Data under study: Begin

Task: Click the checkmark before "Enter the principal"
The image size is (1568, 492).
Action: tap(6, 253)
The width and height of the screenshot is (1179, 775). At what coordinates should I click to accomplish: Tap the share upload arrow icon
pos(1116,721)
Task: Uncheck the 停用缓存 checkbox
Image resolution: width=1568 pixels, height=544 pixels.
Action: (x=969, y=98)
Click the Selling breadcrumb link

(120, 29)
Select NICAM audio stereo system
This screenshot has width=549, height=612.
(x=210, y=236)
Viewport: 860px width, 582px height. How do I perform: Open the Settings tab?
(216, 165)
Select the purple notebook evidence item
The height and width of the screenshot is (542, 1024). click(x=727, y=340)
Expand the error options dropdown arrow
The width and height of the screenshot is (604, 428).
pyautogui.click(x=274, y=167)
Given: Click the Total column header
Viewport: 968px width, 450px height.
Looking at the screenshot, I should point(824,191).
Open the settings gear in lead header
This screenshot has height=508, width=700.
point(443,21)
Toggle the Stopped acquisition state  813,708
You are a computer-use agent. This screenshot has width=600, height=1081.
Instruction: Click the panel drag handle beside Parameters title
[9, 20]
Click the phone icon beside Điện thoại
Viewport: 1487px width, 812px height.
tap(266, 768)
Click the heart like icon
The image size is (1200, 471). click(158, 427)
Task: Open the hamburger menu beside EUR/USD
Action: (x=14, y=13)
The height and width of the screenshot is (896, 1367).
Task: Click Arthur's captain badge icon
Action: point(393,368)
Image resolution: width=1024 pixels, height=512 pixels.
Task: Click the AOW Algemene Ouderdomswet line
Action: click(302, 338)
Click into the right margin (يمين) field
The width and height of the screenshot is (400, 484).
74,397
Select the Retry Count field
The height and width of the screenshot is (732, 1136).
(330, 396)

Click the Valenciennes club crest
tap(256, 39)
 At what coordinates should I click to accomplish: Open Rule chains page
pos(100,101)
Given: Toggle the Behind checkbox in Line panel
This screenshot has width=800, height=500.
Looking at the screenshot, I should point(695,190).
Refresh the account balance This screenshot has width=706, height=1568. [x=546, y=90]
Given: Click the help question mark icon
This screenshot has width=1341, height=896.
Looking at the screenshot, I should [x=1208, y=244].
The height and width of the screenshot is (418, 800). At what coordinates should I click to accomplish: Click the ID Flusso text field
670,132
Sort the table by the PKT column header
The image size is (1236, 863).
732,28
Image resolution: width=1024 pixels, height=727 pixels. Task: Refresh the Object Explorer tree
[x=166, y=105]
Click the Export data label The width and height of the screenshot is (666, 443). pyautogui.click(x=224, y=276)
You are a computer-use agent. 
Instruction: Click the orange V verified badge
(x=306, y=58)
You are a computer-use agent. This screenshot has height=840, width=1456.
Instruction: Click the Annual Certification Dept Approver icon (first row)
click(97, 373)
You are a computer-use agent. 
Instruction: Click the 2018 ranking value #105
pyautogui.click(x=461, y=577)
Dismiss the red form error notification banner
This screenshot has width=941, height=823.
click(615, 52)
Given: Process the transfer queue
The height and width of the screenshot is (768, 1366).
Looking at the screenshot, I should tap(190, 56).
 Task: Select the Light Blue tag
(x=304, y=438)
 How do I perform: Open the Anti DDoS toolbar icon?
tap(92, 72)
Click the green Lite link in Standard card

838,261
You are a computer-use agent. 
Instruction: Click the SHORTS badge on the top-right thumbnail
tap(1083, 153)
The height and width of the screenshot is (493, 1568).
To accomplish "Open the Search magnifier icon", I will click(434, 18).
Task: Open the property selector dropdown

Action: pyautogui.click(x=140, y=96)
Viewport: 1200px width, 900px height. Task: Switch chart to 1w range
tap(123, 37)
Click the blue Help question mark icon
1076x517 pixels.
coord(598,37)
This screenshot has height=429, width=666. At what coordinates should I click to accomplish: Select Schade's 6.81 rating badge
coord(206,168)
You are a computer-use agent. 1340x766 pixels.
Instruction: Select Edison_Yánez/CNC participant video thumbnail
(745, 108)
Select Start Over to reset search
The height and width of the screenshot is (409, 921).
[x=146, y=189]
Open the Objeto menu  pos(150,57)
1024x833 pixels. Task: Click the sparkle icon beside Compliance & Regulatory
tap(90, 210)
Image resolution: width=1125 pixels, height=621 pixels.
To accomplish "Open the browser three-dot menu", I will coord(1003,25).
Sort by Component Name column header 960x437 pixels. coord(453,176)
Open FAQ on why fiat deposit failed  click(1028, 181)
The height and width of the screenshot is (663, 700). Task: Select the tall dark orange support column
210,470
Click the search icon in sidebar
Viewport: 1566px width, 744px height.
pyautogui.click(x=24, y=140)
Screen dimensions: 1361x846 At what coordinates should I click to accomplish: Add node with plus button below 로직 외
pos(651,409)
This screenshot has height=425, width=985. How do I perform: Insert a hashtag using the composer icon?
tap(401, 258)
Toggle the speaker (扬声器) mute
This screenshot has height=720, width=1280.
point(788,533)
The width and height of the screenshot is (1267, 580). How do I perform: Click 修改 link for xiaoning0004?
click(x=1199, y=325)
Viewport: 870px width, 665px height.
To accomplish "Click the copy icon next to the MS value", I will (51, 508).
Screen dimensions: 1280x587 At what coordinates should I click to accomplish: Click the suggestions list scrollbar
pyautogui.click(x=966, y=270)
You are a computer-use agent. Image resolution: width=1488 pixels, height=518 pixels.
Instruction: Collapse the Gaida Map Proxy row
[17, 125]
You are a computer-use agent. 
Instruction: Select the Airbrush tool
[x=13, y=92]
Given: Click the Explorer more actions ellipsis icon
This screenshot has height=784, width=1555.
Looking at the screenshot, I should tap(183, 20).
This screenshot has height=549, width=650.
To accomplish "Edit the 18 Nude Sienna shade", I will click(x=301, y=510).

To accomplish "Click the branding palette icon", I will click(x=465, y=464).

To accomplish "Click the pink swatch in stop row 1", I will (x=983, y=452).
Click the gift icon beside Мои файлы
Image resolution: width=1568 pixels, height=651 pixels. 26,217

Data under study: End

**Brief**. Tell how many lines in the material contain the string "checkbox". Nothing but the number is needed.

**Answer**. 2